Lo scaffale dimenticato: “Il centravanti è stato assassinato verso sera”

Di Manuel Vazquez Montalban abbiamo già parlato in passato: uno dei massimi giallisti spagnoli, creatore della saga di Pepe Carvalho; giornalista; gastronomo e grandissimo tifoso del Barcellona. Un personaggio poliedrico, oltre che talentuoso scrittore, abile nel fondere assieme le sue passioni. Il centravanti è stato assassinato verso sera è un romanzo del 1988, appartenente alla serie dell’investigatore Pepe Carvalho. Al centro della vicenda c’è proprio quel mondo del calcio tanto amato da Montalban, che per una volta diventa il setting nel quale la trama di un suo noir si sviluppa.

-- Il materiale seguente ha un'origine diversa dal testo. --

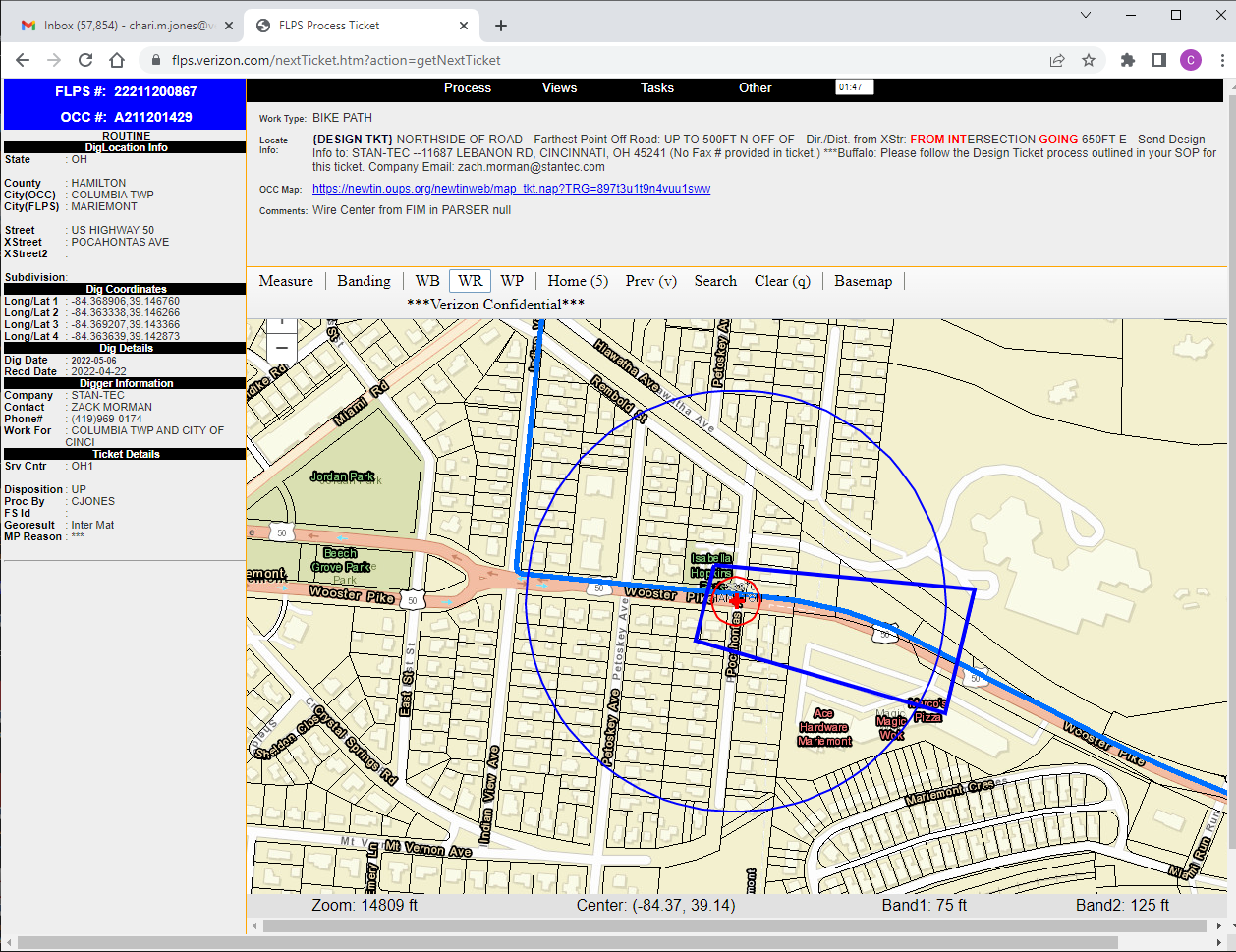Click the red dig-site marker on map
The height and width of the screenshot is (952, 1236).
[x=736, y=600]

In una Barcellona impegnata nei preparativi per le Olimpiadi del 1992, il club più celebre e ricco della città (mai citato nel romanzo, ma chiaramente il famoso Barcellona) ingaggia a peso d’oro il giovane fuoriclasse inglese Jack Mortimer, detentore della scarpa d’oro e uno dei più talentuosi attaccanti europei: il proposito è quello di risollevare la squadra dopo alcune stagioni di basso profilo. Una colta e bizzarra lettera anonima contenente minacce di morte nei confronti del nuovo fuoriclasse viene recapitata nelle sede del club. Pepe Carvalho viene quindi ingaggiato dal presidente del club per far luce sulla lettera anonima, che nel frattempo sarà seguita da nuove minacce.

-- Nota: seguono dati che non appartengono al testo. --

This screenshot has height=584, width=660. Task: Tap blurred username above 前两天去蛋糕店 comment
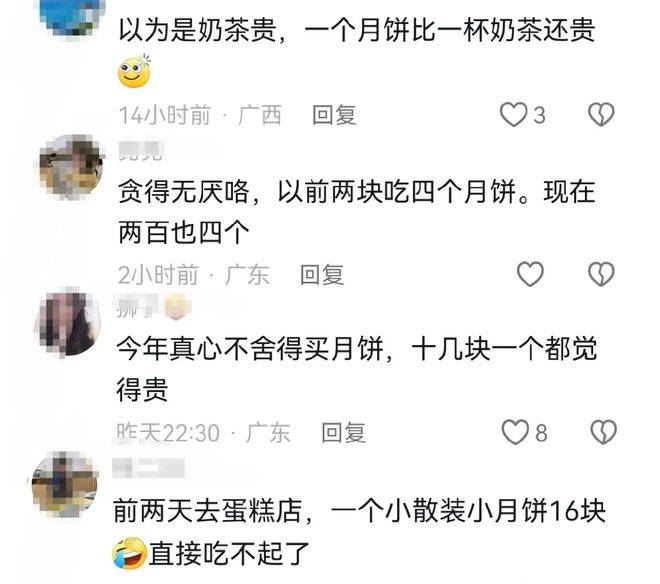[x=149, y=468]
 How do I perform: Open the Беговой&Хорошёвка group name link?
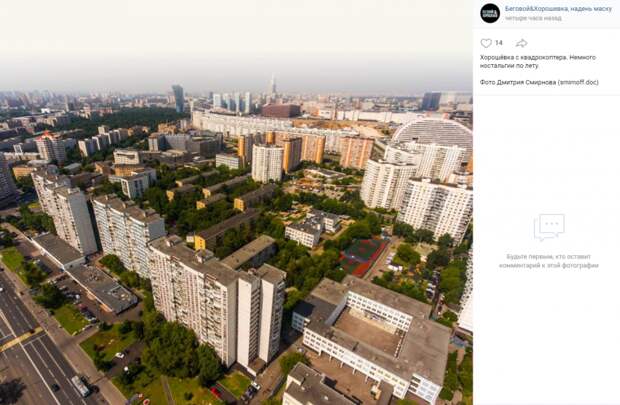(558, 9)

In parallelo si sviluppa la storia di Alberto Palacìn, ex promessa del calcio spagnolo ed ormai centravanti a fine carriera, messo sotto contratto dal Centellas, football club di bassa lega. Le sorti di Palacìn si incroceranno con lo sviluppo delle indagini, fino all’amaro scioglimento conclusivo.

Manuel Vazquez Montalban

Montalban ha scritto noir migliori in termini di colpi di scena e originalità nello sviluppo dell’intreccio. Tuttavia questo Il centravanti è stato assassinato verso sera non può essere inquadrato come semplice romanzo giallo-noir. Un posto rilevante all’interno della trama lo occupa infatti una velata ma spietata critica alla società barcellonese di fine anni ‘80. Viene infatti radiografato il mondo degli speculatori edilizi, pronti a tutto per lucrare sfruttando i traumatici cambiamenti in atto nella città per far spazio alle nuove costruzioni in vista delle Olimpiadi del 1992, una gallina dalle uova d’oro che attira gli interessi di molti. Carvalho si trova ad essere spettatore in primo piano della situazione, amaro cronista delle speculazioni e dei sotterfugi di personaggi dalla morale quantomeno discutibile. Un Carvalho che comincia ad invecchiare (così come Biscuter, Charo, Bromuro e tutti i personaggi che lo accompagnano nei romanzi della serie) e che diventa sempre più cinico ed amaro.

A condire il tutto c’è il mondo del calcio, con le sue logiche e i suoi interessi che vanno al di là del concetto di sport. Un mondo che Montalban conosceva bene e che per la prima volta ha deciso di utilizzare in uno dei suoi noir.

Un romanzo ottimo che fila via liscio fino alla fine, grazie ad una prosa di qualità e alla maestria di Montalban nel tratteggiare con precise pennellate gli umori, i colori e le sensazioni della sua Barcellona, una delle città più affascinanti d’Europa. Il centravanti è stato assassinato verso sera è adatto a tutti i fan di Pepe Carvalho, così come a tutti gli appassionati di calcio che amano di tanto in tanto immergersi nelle pagine di un romanzo.